Screening organic materials to find the most efficient candidates for photovoltaic cells has always been difficult but may soon be easier thanks to a new spectroscopic technique, Japanese researchers say.
Although organic solar cells show significant potential as energy conversion solutions because of their flexibility and the low-cost of production, one hurdle to their widespread adoption is the complexity of the processes involved in their power conversion processes, the researchers say.
At the heart of the problem is that their energy conversion involves two separate steps, first the formation of a charge and then the energy transport process.
Researchers at Japan's University of Tsukuba have reported in the journal Applied Physics Letters that they've created a method to determine the efficiency of the charge formation in an organic photovoltaic material.
The technique involved a combination of two different types of spectroscopy; electrochemical spectroscopy and photo-induced spectroscopy.
"By qualitative analysis of the spectral change, we can deduce how many charges are produced by one photon -- its charge formation efficiency," says Yutaka Moritomo of the university's Institute of Materials Science.
The spectroscopic technique will enable quick and efficient screening and testing of organic materials for new organic photovoltaic cells that could power many devices, he says.
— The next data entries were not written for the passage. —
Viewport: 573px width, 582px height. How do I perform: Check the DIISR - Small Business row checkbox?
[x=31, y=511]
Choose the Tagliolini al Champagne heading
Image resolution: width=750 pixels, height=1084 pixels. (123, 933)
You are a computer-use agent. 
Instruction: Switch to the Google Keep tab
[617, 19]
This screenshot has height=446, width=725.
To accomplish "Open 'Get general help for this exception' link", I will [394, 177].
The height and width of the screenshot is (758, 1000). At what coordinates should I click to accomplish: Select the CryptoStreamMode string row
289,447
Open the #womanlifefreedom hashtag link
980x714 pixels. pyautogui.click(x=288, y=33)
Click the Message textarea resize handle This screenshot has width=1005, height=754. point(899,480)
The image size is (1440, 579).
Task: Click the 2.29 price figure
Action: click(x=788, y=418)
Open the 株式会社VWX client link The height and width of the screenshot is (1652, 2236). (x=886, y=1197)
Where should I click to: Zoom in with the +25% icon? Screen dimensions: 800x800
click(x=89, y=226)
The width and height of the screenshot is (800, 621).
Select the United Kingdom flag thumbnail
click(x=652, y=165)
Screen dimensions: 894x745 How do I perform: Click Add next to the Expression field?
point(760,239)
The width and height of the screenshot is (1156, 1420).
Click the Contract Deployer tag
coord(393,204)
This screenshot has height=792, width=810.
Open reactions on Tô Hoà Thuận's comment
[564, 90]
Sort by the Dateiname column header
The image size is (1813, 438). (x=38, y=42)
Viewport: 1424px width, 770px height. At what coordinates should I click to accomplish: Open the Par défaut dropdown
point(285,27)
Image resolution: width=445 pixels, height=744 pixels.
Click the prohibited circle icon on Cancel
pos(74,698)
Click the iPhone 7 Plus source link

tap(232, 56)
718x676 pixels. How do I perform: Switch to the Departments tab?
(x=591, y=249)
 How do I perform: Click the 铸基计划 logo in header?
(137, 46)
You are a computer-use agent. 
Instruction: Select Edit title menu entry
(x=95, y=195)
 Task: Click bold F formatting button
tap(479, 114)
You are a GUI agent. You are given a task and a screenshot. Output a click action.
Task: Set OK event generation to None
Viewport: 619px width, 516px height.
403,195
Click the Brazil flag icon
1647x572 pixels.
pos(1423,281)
"Organic materials have several requirements -- including high charge formation efficiency and high charge transport efficiency -- so our method can be used to quickly screen the materials by charge formation efficiency," he says.
This could lead to cheaper and more efficient solar cells, because once identified, an organic polymer -- a plastic -- can be produced in high volumes with low production costs.
Such a material would also possess a high optical absorption coefficient, meaning a small amount of the material would be capable of absorbing a significant amount of light for conversion into electrical energy.
Because photovoltaic cells utilizing organic polymers are flexible, as opposed to inorganic-based solar cells that are rigid, they can be incorporated into objects and devices where rigid cells are not feasible, or used over large areas of irregular surfaces.
Solar cells made from inorganic material such as silicon are expensive to produce, whereas plastic-based photovoltaic cells could be produced in vast numbers at much less cost.
While their efficiency is not yet up to the levels of conventional silicon-based solar cells, advances such as those provided by the Japanese team could lead to organic photovoltaics becoming a much more attractive clean energy option.